Background and Aim:  N‐methyl‐4‐isoleucine cyclosporine (NIM811), a new analogue of cyclosporine A, can inhibit collagen deposition in vitro and reduce liver necrosis in a bile‐duct‐ligation animal model. However, whether NIM811 effects on CCl₄‐induced rat liver fibrosis, and the related mechanism has not been determined.

Methods:  A liver fibrosis model was induced in Wistar rats using CCl₄ for 6 weeks. Meanwhile, two different doses of NIM811 (low‐dose 10 mg/kg and high‐dose 20 mg/kg) were given to the CCl₄‐treated rats. Liver fibrosis was then evaluated according to histopathological scoring and liver hydroxyproline content. Serum alanine aminotransferase, aspartate aminotransferase and albumin levels, expression of matrix metalloproteinase‐13, tissue inhibitor of metalloproteinase‐1, α‐smooth muscle actin and cyclophilin B and D in liver tissue were determined. Cyclophilin B and D were also studied in an hepatic stellate cell line.

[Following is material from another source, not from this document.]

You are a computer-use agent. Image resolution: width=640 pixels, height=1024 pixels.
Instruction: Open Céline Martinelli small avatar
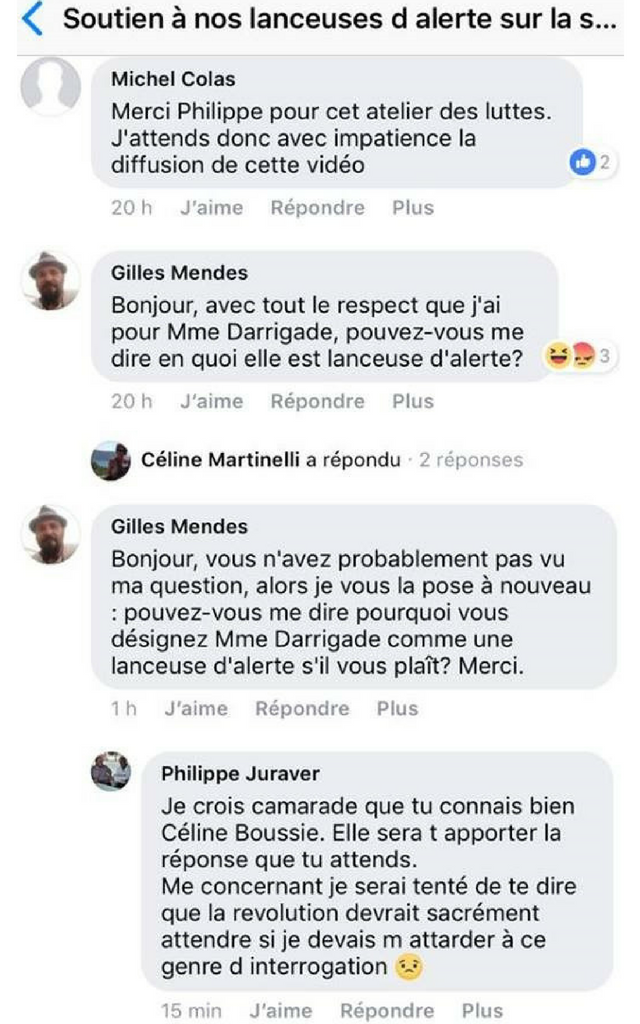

Results:  Hydroxyproline content was decreased in both NIM811 groups compared with the model (P < 0.05). Liver necrosis and fibrosis were also attenuated in the NIM811 groups. NIM811 suppressed the expression of tissue inhibitor of metalloproteinase‐1, transforming growth factor beta mRNA and α‐smooth muscle actin protein in liver tissue. Expression of cyclophilin B in the fibrosis model was increased compared with the normal group (P < 0.05), and was decreased significantly in the low‐dose NIM811 treatment group (P < 0.05), which indicated that cyclophilin B might have a profibrotic effect. In vitro studies revealed that cyclophilin B and/or D knockout were associated with collagen inhibition.

Conclusions:  NIM811 attenuates liver fibrosis in a CCl₄‐induced rat liver fibrosis model, which may be related to binding with cyclophilin B and D.